As janelas foram quebradas - configurando uma imagem que não parecia
compatível com a do autor de Os Miseráveis, um longo romance
sobre as vítimas da ordem social. Nove meses após o retorno
à França, começou seu quarto exílio.
"Victor
Hugo era para a França o que a rainha Vitória era para a
Inglaterra", Graham Robb afirma, e talvez não cometa um grande
exagero. Como escritor, sem dúvida, envelheceu - o modernismo foi
veloz demais, forte demais, e Hugo foi uma das figuras que ele despedaçou.
Seu
nome, além disso, alcançou tal fulgor que, sozinho, passou
a obscurecer a obra, a dificultar sua leitura, a impedir o acesso a ela.

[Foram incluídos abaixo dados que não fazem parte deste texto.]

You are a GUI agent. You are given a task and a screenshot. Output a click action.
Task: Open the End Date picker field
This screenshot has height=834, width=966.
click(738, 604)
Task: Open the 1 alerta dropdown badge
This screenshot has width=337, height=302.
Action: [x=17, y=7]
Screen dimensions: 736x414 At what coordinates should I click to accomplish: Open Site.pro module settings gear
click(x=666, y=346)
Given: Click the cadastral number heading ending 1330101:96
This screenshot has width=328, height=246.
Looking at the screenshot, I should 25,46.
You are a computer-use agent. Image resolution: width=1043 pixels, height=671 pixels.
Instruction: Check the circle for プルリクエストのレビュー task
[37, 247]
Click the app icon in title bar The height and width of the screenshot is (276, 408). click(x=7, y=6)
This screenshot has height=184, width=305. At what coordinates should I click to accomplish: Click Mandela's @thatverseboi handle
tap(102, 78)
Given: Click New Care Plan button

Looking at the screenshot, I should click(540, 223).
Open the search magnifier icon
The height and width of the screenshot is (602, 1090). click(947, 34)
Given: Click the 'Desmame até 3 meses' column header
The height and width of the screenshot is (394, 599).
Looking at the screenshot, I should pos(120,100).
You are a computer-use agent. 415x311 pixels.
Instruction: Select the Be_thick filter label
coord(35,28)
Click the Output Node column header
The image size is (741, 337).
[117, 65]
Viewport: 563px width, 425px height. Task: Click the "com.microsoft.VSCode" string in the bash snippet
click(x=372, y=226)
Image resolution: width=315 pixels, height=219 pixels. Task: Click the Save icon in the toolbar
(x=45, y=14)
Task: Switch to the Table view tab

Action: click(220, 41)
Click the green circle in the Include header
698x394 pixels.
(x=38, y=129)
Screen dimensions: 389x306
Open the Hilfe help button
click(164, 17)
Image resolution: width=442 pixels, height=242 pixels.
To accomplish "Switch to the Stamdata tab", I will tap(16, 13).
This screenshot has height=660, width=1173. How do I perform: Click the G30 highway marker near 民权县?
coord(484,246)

A maioria das cidades francesas deu o nome de Victor Hugo a alguma coisa,
o biógrafo recorda. A frase de Jean Cocteau ("Victor Hugo era um
louco que achava que era Victor Hugo") parece mais realista do que nunca:
um abismo separa dois homens, dois Hugos - e o Hugo público estará
sempre a obscurecer o Hugo humano. Em pleno século 19, sua figura
veio antecipar os hábitos da cultura de massa: sua imagem foi estampada
em pratos, em gravatas, em mata-borrões, em selos. "Victor Hugo
como sua própria lata de lixo", Robb sugere.
No
fim da vida, um visitante inglês o descreveu como "um velho de aparência
jovial, com um chapéu mole, um sobretudo a tiracolo, andando lépido
com passadas largas, transmitindo um ar de elegância às roupas
desleixadas".
Paul
Verlaine jamais se esqueceu do dia em que, muito abalado, se encontrou
com Hugo e este, para tranqüilizá-lo, recitou algumas poesias
do próprio Verlaine. "Que sublime, astucioso demônio!", descreveu.
Hugo
morreu em 1885, de uma congestão pulmonar. Seus restos foram expostos
no Arco do Triunfo e transportados para o Panthéon. Tornara-se
uma lenda e, desde então, seus livros estão por toda parte.
Notre-Dame de Paris (hoje mais conhecida como O Corcunda de Notre-Dame),
Os Miseráveis, Hernani tornaram-se artefatos duros e resistentes
que invadiram a era pós-moderna, e cujo poder de sedução
parece muito distante de se esgotar.